**Task objective**
Output the lines below, from the very first one through the line that contains "Action: tap(846, 593)", inclusive, as a JSON list of strings with one string per line and blank lines left out.

**Record list**
***

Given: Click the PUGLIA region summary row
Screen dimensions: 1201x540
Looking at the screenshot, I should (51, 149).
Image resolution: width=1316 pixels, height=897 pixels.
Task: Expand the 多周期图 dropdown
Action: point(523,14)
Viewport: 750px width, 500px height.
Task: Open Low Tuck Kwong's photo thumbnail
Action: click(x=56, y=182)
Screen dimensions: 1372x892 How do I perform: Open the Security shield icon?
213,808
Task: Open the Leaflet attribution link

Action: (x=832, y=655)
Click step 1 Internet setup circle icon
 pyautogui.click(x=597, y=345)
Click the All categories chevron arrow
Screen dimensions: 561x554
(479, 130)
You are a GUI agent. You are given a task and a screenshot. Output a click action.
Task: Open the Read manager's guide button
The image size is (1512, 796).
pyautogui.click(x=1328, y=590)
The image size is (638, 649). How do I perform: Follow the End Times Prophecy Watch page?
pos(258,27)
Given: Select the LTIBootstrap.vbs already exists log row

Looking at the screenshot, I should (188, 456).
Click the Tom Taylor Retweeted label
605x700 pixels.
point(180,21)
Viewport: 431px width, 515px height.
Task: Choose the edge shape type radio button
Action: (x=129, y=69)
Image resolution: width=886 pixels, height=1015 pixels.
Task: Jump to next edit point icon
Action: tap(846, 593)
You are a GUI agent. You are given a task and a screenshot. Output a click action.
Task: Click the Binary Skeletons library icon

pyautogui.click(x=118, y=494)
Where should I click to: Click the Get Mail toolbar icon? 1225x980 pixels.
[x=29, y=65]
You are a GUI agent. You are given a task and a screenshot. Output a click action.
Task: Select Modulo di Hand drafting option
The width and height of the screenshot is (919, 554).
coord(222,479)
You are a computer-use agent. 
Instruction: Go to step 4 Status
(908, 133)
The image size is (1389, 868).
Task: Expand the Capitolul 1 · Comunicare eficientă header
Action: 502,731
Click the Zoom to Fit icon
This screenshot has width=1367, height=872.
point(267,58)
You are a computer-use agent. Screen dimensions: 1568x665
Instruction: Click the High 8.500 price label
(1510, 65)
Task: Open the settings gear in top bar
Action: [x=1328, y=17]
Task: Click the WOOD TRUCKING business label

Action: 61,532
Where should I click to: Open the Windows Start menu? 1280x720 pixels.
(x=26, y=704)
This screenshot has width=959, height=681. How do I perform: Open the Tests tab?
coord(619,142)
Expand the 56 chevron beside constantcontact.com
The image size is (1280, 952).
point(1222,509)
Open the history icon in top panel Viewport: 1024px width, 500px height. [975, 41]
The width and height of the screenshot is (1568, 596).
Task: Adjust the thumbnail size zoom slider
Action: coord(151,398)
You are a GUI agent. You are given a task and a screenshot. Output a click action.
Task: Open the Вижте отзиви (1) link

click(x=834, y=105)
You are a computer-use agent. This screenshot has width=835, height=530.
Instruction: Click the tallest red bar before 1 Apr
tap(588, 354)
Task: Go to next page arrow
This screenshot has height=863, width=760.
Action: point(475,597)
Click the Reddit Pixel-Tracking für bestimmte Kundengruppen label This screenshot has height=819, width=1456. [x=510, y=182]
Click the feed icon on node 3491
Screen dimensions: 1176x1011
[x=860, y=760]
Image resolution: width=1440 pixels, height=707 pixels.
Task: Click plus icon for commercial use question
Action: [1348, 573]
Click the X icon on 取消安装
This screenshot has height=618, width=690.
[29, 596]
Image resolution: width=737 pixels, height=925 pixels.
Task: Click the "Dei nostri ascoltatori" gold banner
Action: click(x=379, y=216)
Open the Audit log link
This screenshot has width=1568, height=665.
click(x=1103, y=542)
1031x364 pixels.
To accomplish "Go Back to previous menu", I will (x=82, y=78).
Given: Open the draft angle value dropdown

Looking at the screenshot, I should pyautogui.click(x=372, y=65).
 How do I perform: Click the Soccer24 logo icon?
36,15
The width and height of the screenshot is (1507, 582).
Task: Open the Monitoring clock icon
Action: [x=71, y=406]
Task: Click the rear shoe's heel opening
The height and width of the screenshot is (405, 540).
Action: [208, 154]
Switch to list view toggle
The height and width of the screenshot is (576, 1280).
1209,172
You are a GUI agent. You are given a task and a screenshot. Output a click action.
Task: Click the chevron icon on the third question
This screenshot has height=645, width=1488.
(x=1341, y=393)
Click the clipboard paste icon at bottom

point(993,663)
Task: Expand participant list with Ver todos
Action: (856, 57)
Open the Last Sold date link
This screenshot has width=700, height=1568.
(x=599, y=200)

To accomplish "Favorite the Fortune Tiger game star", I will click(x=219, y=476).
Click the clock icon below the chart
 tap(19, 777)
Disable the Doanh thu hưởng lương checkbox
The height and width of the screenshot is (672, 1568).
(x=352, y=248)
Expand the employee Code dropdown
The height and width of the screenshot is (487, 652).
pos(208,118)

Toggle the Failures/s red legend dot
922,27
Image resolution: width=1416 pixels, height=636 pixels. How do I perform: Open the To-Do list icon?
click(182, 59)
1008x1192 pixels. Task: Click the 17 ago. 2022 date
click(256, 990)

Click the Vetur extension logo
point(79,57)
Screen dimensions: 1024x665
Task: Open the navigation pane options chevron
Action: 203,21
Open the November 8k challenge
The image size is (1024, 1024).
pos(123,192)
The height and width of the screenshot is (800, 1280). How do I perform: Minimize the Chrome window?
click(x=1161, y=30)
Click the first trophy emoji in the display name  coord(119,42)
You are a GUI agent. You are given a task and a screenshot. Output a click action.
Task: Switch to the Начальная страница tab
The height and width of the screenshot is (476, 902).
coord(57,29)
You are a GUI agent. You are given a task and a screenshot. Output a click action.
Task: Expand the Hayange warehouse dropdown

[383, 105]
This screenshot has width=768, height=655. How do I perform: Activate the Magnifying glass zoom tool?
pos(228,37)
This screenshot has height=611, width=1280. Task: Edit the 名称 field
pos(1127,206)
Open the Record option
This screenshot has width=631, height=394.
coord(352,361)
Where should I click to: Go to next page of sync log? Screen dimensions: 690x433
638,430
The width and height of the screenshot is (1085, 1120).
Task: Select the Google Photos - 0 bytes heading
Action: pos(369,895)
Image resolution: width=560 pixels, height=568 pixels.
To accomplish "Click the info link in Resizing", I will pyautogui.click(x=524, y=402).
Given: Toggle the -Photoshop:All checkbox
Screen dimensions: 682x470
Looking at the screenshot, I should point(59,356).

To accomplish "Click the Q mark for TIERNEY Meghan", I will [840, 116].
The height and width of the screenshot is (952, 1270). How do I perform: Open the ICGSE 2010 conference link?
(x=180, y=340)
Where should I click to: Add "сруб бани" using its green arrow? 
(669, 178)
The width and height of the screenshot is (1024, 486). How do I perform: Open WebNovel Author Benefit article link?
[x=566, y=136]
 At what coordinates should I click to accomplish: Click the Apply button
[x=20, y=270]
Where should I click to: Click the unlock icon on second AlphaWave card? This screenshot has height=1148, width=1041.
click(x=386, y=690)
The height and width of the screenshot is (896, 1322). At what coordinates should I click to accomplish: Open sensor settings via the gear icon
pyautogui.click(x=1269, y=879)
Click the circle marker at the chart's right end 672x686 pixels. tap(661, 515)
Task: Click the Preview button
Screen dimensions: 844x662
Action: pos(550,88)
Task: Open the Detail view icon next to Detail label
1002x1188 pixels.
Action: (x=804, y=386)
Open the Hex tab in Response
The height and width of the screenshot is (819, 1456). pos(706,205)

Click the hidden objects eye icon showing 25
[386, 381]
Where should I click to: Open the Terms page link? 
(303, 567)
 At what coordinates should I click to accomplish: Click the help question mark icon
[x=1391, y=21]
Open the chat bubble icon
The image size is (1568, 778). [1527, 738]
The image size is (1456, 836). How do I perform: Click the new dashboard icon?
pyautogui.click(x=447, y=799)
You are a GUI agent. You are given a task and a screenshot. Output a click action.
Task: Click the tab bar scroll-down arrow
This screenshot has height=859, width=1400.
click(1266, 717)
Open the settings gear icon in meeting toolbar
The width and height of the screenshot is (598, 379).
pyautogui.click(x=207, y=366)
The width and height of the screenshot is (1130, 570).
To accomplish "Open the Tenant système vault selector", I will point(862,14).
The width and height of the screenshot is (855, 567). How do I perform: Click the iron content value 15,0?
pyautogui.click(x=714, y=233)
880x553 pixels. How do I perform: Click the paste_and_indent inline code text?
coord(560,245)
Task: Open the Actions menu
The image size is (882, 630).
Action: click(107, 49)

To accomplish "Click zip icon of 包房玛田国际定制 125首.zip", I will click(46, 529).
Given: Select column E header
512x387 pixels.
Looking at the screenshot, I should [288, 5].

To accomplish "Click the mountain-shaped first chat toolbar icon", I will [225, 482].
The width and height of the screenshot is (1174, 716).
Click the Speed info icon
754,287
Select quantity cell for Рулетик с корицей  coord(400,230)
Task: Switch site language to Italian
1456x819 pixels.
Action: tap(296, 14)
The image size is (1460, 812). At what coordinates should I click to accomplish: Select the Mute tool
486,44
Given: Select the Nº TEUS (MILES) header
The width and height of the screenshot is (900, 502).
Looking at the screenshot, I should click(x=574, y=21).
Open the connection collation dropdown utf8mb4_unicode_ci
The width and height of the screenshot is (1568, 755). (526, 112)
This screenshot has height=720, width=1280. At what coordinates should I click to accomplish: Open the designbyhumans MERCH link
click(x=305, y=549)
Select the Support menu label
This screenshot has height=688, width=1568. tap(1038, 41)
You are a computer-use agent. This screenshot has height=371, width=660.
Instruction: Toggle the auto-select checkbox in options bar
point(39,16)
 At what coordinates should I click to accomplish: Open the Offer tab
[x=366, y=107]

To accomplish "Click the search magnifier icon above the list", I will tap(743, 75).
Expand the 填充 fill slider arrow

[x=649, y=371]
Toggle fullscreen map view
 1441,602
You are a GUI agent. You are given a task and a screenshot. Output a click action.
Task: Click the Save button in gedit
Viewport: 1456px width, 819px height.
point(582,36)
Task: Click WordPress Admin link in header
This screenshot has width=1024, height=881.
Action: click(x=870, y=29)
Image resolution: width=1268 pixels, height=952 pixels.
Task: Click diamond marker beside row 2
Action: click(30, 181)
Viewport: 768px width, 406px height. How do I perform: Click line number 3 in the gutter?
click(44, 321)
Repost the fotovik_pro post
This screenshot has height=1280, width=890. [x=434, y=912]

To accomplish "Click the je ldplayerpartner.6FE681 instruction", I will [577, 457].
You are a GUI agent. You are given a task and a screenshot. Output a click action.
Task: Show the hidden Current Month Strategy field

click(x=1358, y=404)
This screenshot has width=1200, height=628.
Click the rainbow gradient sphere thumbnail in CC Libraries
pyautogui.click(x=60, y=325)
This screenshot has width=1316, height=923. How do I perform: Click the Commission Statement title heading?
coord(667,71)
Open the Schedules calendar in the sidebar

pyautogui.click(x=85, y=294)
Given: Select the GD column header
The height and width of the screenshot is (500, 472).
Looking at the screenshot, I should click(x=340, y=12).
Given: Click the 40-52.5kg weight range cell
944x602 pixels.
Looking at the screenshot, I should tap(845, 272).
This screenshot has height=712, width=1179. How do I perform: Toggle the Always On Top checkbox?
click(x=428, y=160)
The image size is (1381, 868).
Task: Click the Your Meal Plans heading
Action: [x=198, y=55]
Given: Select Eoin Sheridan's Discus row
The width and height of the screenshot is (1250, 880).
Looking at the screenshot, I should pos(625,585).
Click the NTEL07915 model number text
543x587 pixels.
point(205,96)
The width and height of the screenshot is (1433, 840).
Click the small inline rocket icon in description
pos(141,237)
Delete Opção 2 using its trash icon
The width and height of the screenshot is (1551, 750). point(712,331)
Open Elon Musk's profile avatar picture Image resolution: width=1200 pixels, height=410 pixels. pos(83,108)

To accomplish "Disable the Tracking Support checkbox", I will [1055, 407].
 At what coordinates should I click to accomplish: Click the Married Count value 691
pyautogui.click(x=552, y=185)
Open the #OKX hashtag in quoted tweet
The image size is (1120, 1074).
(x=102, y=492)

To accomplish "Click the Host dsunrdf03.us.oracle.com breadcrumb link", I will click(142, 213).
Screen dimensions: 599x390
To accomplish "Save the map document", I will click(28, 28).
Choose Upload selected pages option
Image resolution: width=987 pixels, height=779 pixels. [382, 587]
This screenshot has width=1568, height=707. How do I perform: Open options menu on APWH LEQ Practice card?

***

**Answer for this exercise**
[
  "Given: Click the PUGLIA region summary row",
  "Screen dimensions: 1201x540",
  "Looking at the screenshot, I should (51, 149).",
  "Image resolution: width=1316 pixels, height=897 pixels.",
  "Task: Expand the 多周期图 dropdown",
  "Action: point(523,14)",
  "Viewport: 750px width, 500px height.",
  "Task: Open Low Tuck Kwong's photo thumbnail",
  "Action: click(x=56, y=182)",
  "Screen dimensions: 1372x892 How do I perform: Open the Security shield icon?",
  "213,808",
  "Task: Open the Leaflet attribution link",
  "Action: (x=832, y=655)",
  "Click step 1 Internet setup circle icon",
  " pyautogui.click(x=597, y=345)",
  "Click the All categories chevron arrow",
  "Screen dimensions: 561x554",
  "(479, 130)",
  "You are a GUI agent. You are given a task and a screenshot. Output a click action.",
  "Task: Open the Read manager's guide button",
  "The image size is (1512, 796).",
  "pyautogui.click(x=1328, y=590)",
  "The image size is (638, 649). How do I perform: Follow the End Times Prophecy Watch page?",
  "pos(258,27)",
  "Given: Select the LTIBootstrap.vbs already exists log row",
  "Looking at the screenshot, I should (188, 456).",
  "Click the Tom Taylor Retweeted label",
  "605x700 pixels.",
  "point(180,21)",
  "Viewport: 431px width, 515px height.",
  "Task: Choose the edge shape type radio button",
  "Action: (x=129, y=69)",
  "Image resolution: width=886 pixels, height=1015 pixels.",
  "Task: Jump to next edit point icon",
  "Action: tap(846, 593)"
]